During this period of time, the OED also started its journey towards documenting all the worlds in the English Language, and the method by which they did so was to have readers read all the books of the time and submit in quotes and page number the words where they found interesting usage. W.C Minor, being in an asylum, and still having some means of his own, managed to find the call for help and contributed well over 12,000 quotes, most of which were actually used and significant.
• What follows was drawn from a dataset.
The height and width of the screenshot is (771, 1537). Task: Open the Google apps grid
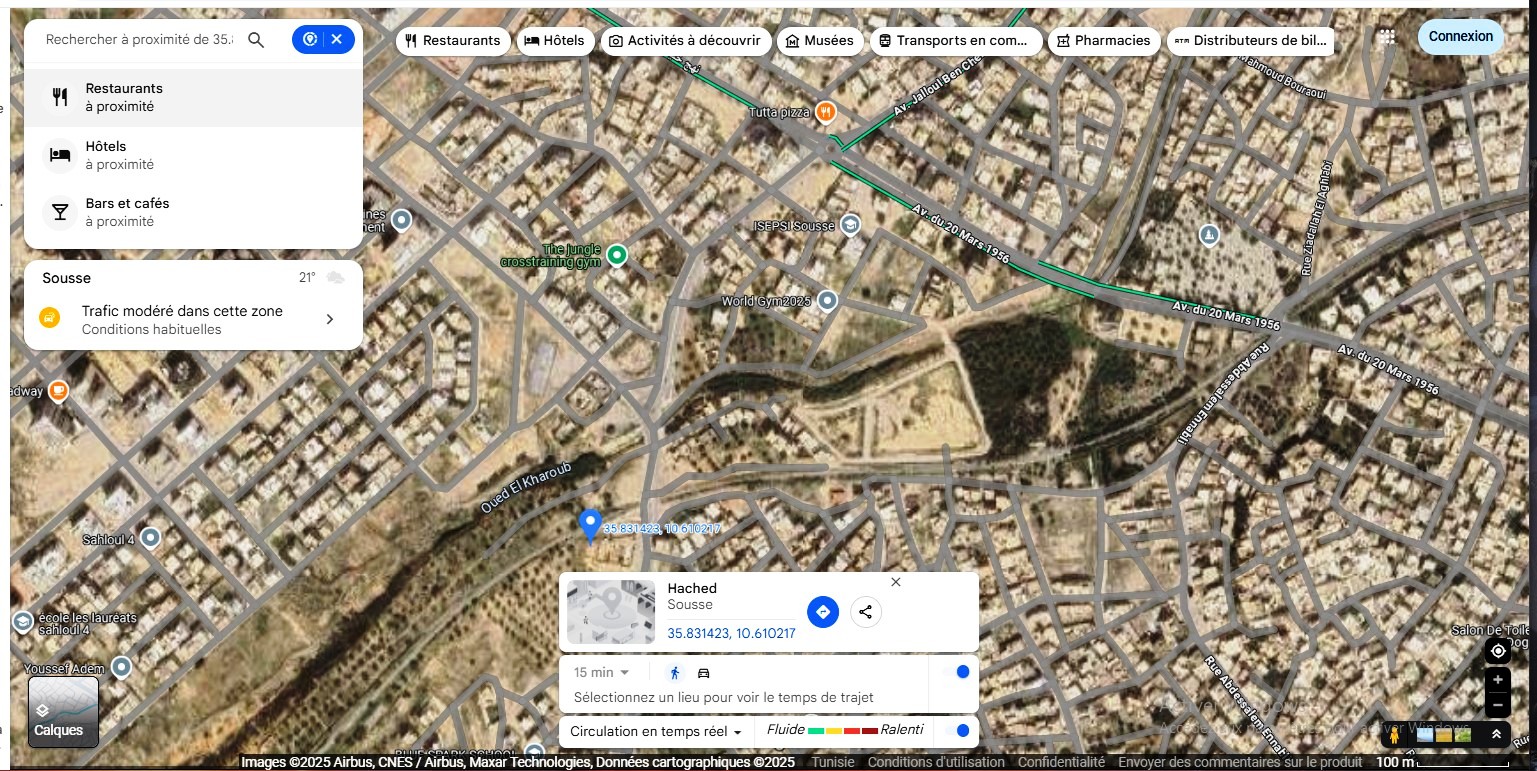pyautogui.click(x=1387, y=37)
The book is very well researched and the author plainly loves the subject matter. The prose is beautifully written as well, and reminds me of the well loved Victorian prose that most folks are familiar from Jane Austen’s works. An example is a letter he wrote to the head of the OED project:
Pray pardon the liberty I take, to enclose you a postal payable to your order—that I thought might add in a small way against unexpected demands upon your means. Even a millionaire may feel satisfaction to find he has a sovereign more than he thought for, though himself a republican, and we less gifted people have a right to a like satisfaction when the chance permits. Building a house and going on a journey are much the same, in costing more than one expects; and in any case I am sure you can make this useful. Now I will say goodbye to you both, with best wishes for your welfare, and in its uncontracted form also, God be with you, W. C. Minor
Such lovely use of language!
The book does cover the life and death of both W.C Minor and Dr. Murray, the head of the project, chronicling how they met and how they interacted together. Its a loving work of scholarship, but its also a fairly niche subject.
I recommend it only if you’ve any interest in how the OED came to be, and one of the major contributors to it.